**TASK BRIEF**
Show every line of the records below that contains the word "This".

**SUPPLIED MATERIAL**
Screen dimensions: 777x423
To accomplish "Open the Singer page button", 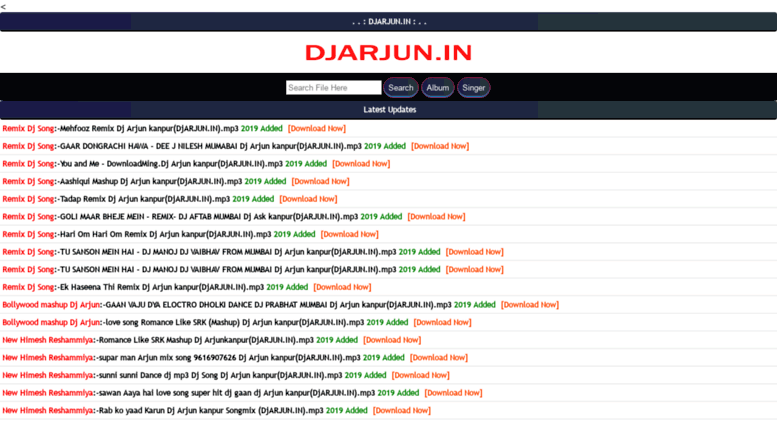I will (x=473, y=88).

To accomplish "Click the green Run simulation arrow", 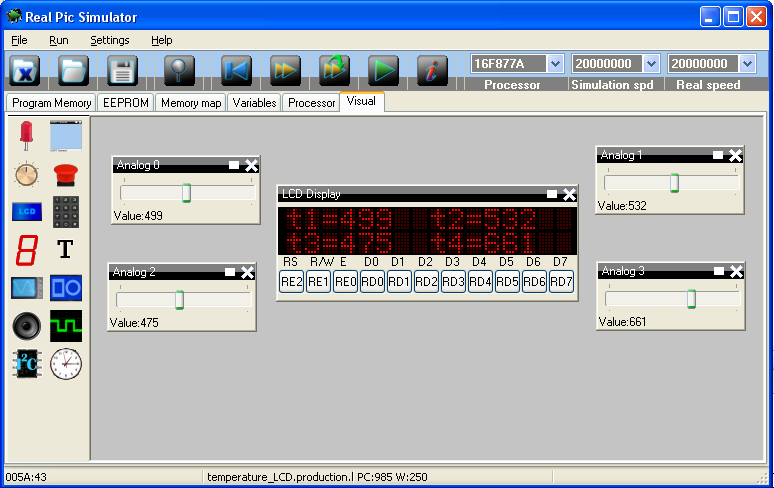I will (382, 70).
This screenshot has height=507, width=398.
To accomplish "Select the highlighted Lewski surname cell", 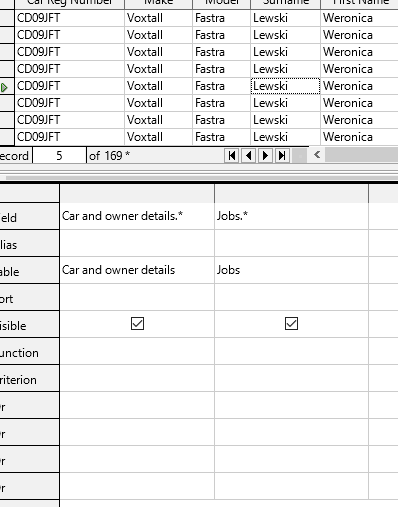I will tap(285, 86).
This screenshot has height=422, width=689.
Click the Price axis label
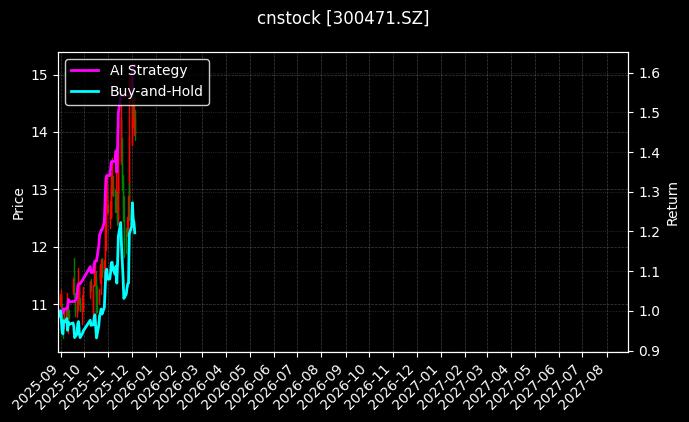point(18,202)
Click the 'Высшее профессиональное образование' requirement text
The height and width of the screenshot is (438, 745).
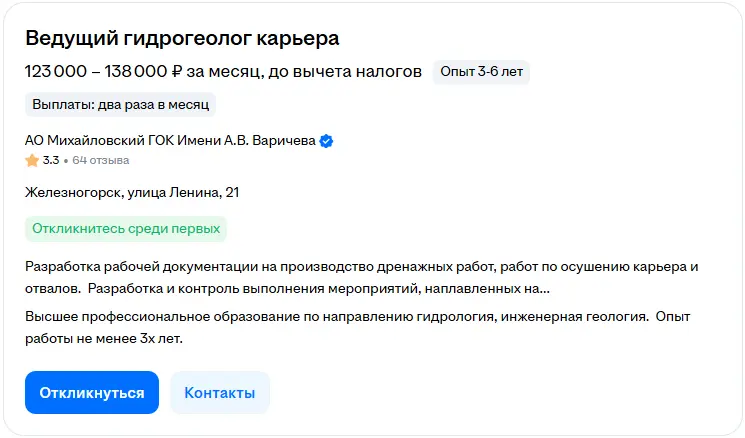pos(160,317)

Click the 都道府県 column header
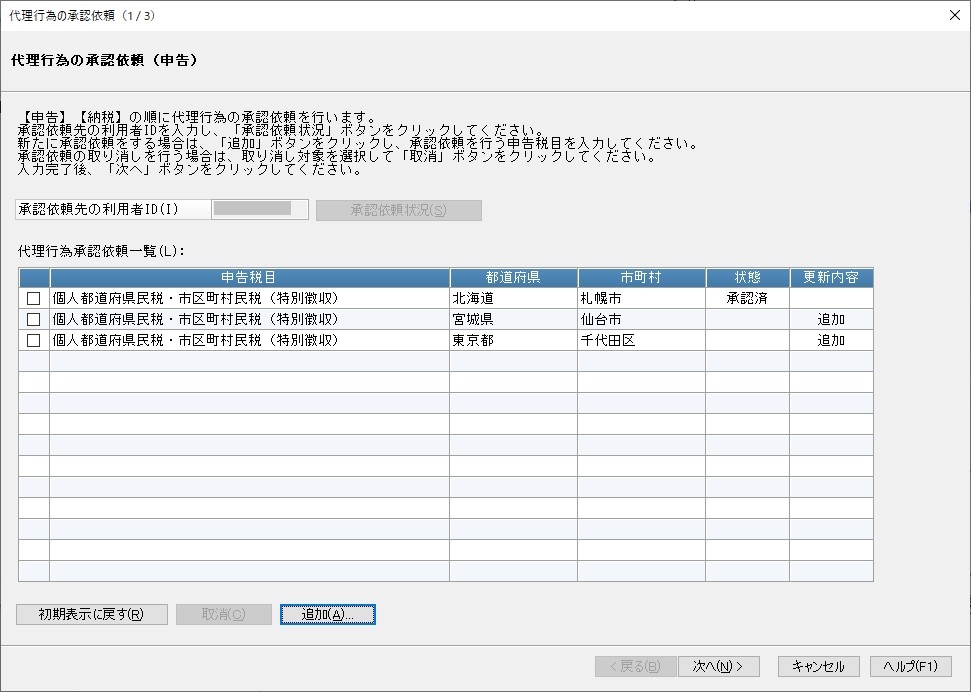tap(514, 278)
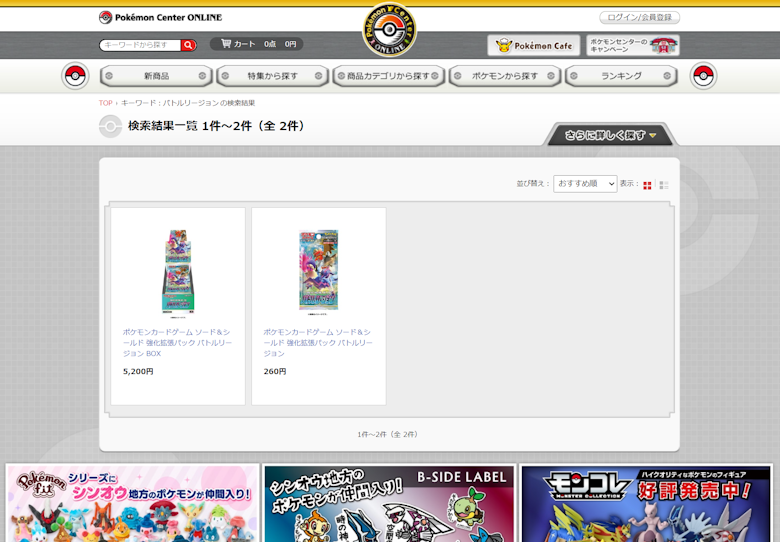
Task: Open the Pokémon Cafe banner
Action: [533, 45]
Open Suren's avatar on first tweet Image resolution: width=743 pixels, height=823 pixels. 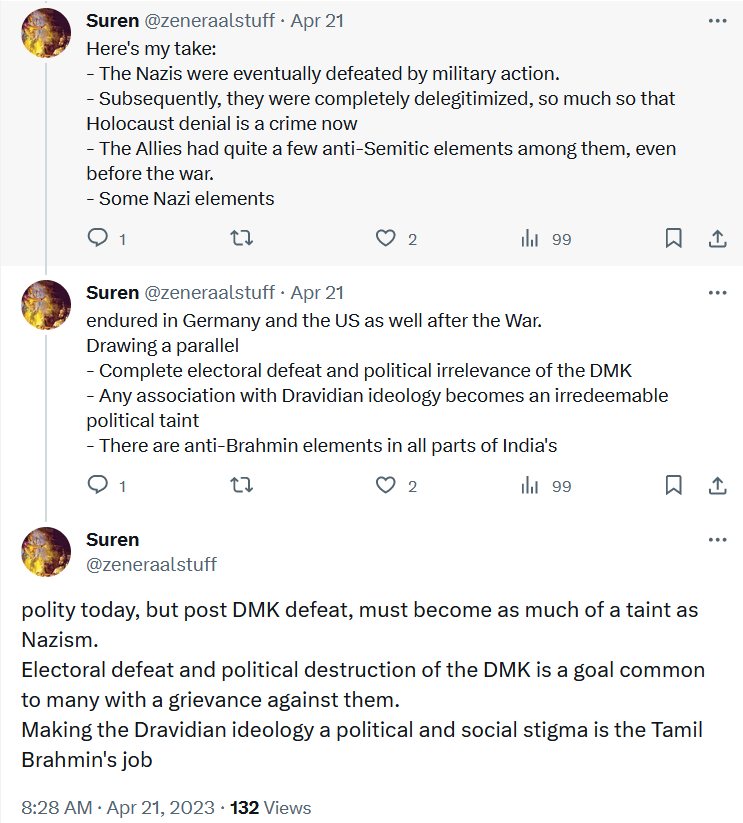(x=46, y=34)
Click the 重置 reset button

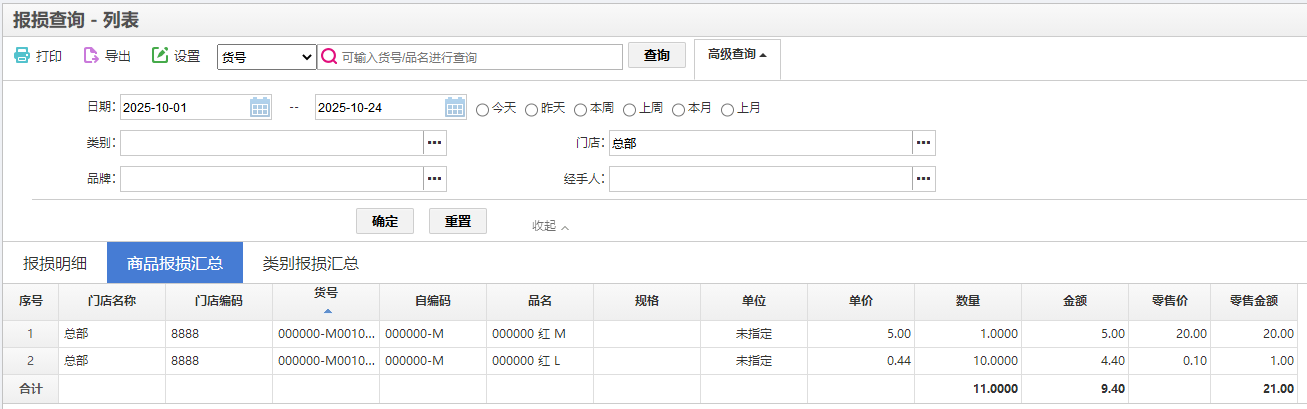(x=457, y=221)
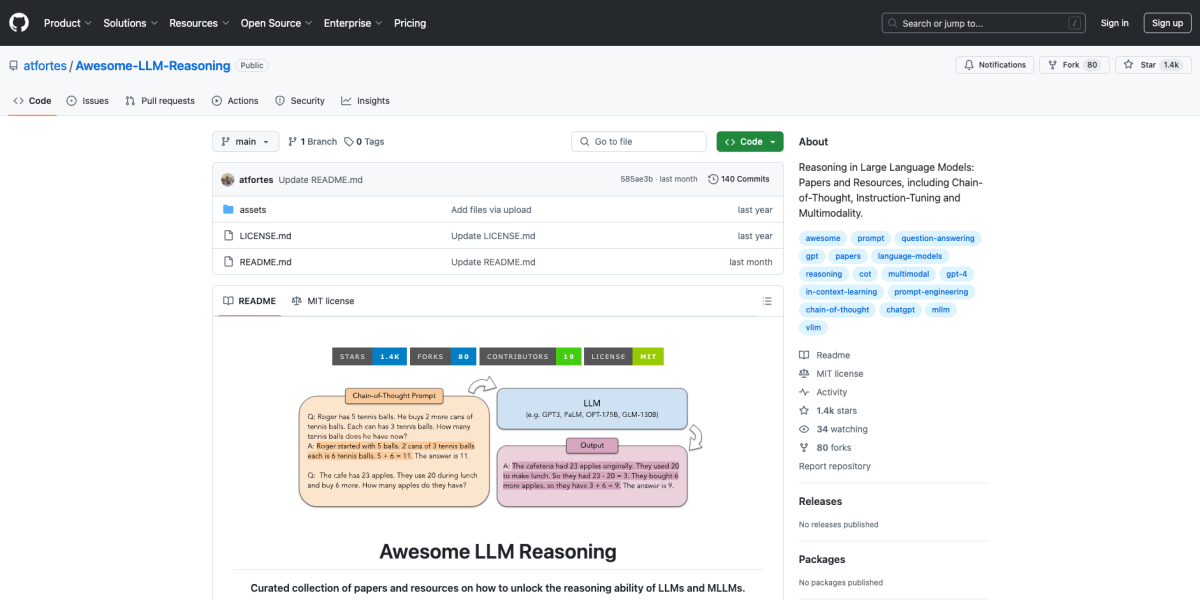1200x600 pixels.
Task: Click the Fork button
Action: click(x=1073, y=63)
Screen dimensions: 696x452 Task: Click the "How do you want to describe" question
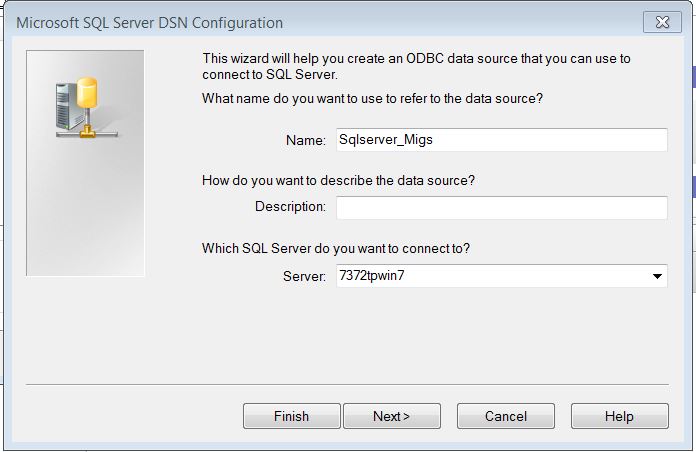pos(338,180)
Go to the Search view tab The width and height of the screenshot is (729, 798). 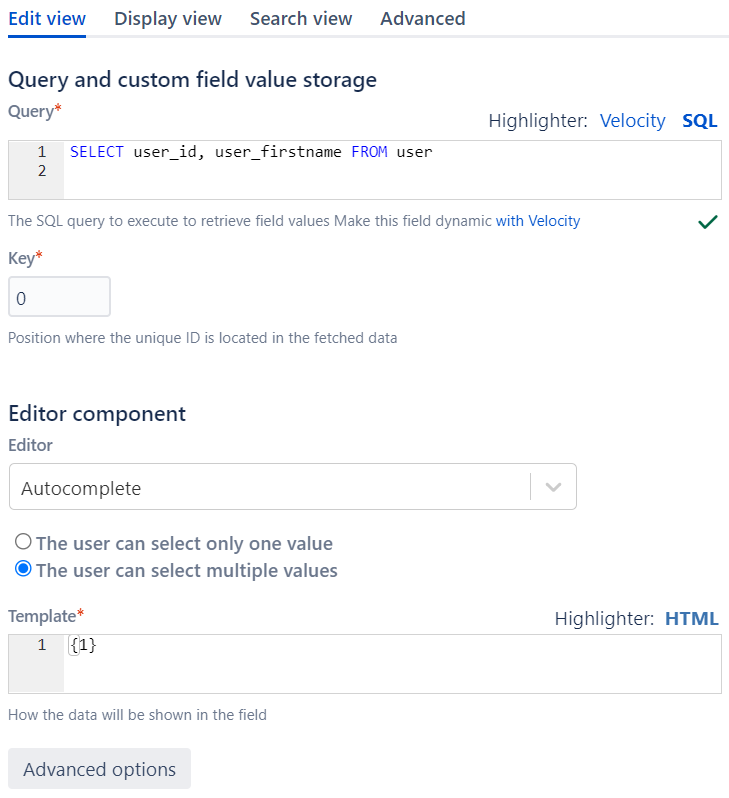tap(301, 19)
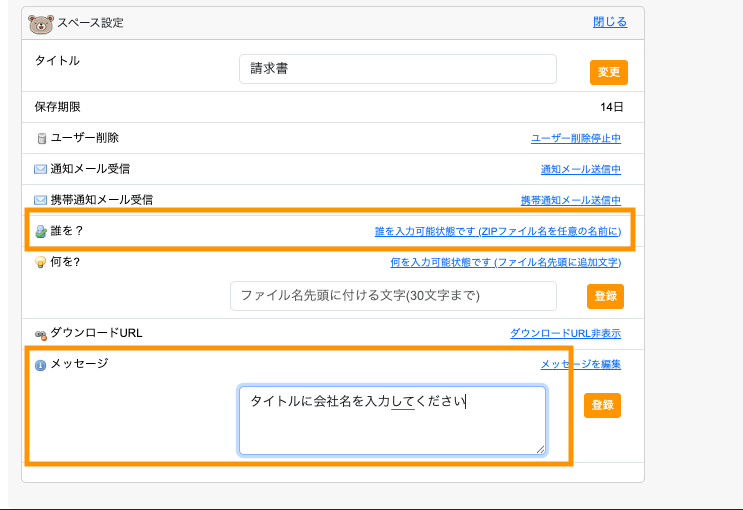Toggle the 通知メール送信中 status link
743x510 pixels.
pyautogui.click(x=580, y=170)
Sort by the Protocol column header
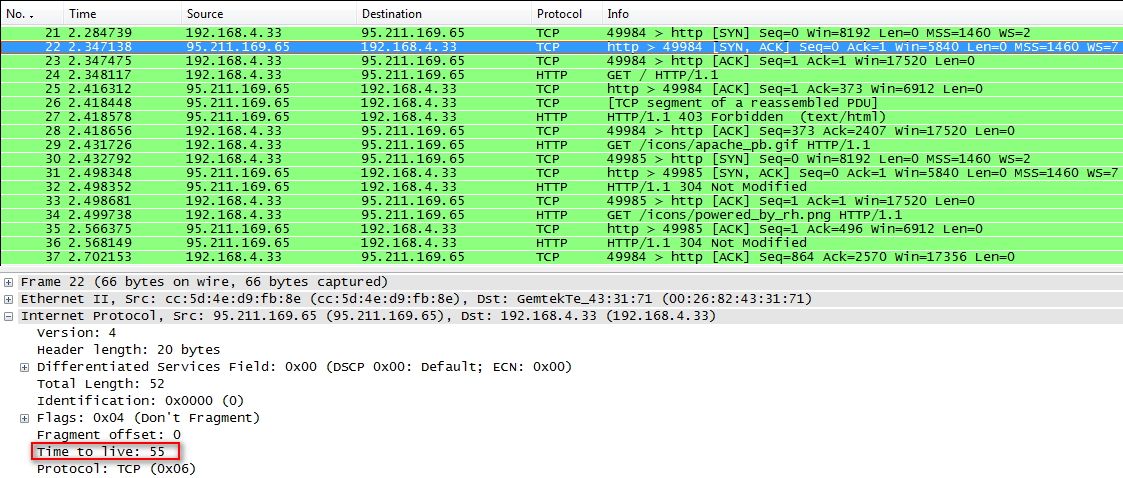Screen dimensions: 1123x478 pos(560,14)
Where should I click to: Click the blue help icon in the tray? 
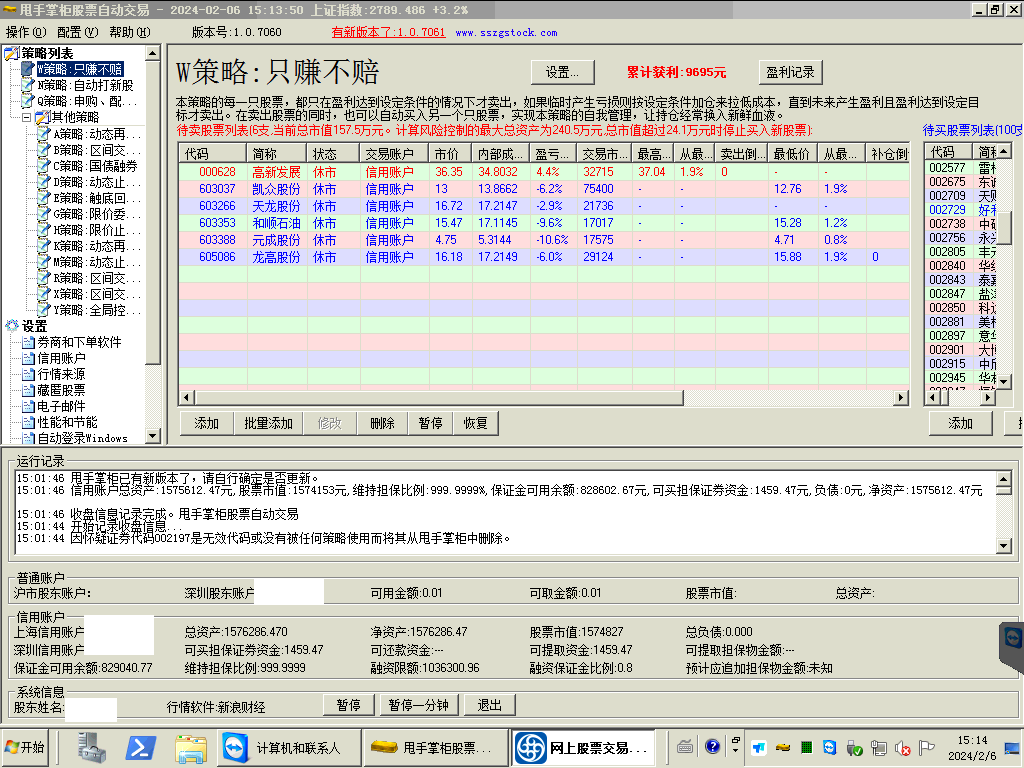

**WRITTEN SOLUTION**
This screenshot has height=507, width=398.
This screenshot has height=422, width=689.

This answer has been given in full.